Testo fornito:
◇ ◇ ◇ ◇ ◇

Lo scenario fino a quel momento era decisamente desolante. Dal 2009 al 2019, per rimanere ai dati precedenti al periodo pandemico, gli spostamenti nazionali in treno erano aumentati complessivamente di 46 mila passeggeri al giorno, ma mentre quelli sull’alta velocità risultavano complessivamente aumentati del 114% (Trenitalia + NTV), quelli sugli Intercity erano diminuiti del 47%. La ragione di una così enorme differenza sta innanzitutto in una straordinaria crescita dell’offerta di servizio per i collegamenti AV contro una decrescita dell’offerta di servizi Intercity in termini di treni/km, pari al 17%.

◇ ◇ ◇ ◇ ◇

Attività da svolgere: Riprenda il testo sul confronto tra alta velocità e Intercity e lo prosegua a partire dalla sua ultima frase.

(Voci archiviate)

◇ ◇ ◇ ◇ ◇

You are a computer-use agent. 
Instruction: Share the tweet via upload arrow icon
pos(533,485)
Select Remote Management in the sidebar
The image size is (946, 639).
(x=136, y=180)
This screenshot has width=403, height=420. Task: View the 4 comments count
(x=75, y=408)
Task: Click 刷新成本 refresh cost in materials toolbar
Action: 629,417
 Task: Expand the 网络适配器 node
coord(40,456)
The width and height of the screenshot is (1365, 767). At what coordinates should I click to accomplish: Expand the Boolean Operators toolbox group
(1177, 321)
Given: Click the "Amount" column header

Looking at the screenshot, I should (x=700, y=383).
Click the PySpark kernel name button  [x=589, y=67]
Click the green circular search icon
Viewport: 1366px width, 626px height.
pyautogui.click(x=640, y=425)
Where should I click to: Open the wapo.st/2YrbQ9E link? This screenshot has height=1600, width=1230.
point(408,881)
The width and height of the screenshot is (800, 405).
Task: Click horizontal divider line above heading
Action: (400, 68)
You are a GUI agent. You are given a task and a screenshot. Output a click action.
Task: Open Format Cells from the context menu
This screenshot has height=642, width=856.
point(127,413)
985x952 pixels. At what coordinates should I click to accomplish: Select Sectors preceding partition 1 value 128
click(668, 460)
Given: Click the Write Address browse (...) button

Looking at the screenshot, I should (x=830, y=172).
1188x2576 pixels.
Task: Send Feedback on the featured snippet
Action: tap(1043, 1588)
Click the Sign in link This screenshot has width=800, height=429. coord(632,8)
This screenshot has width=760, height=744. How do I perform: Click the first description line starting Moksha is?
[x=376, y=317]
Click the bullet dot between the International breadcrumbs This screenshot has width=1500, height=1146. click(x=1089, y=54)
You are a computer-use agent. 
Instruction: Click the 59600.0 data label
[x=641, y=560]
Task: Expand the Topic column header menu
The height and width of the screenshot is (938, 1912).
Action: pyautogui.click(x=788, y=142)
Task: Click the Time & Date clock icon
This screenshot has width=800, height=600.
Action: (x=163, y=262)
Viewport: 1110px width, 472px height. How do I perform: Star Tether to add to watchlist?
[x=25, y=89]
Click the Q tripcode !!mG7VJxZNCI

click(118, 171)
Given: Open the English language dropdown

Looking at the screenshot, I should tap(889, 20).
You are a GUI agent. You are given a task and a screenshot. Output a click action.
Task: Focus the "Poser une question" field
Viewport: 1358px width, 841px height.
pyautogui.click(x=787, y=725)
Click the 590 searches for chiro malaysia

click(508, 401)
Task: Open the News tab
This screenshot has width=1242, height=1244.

◇ ◇ ◇ ◇ ◇

Esito finale:
Per il periodo post-pandemico il PNRR ha anche previsto uno stanziamento di 200 mln per l’acquisto – individuando Trenitalia quale soggetto attuatore – di nuovo materiale rotabile per il Sud: 7 treni bimodali per i collegamenti intercity Reggio Calabria-Taranto, sulla linea Jonica e 70 nuove carrozze notte per i treni in Sicilia. Nell’arco di validità del contratto è garantito anche il completamento del revamping delle carrozze dei treni in circolazione, con maggiori comfort come la configurazione salone, ampie e comode poltrone, prese elettriche al posto, per un investimento pari a 118 mln di euro.
I dati ci dicono, inoltre, che rispetto al 2023 si è registrata una crescita dei volumi di viaggiatori*km trasportati pari al 4,5% e che dal 2018 al 2021 la tendenza in positivo ha riguardato anche le performance legate alla puntualità.
I dati appena illustrati – che ovviamente non sono esaustivi di una condizione che ha ancora ampi margini di miglioramento – ci dimostrano come, anche a fronte di un affidamento diretto, sia possibile raggiungere gli obiettivi di innovazione ed elevazione degli standard qualitativi richiesti dal Ministero.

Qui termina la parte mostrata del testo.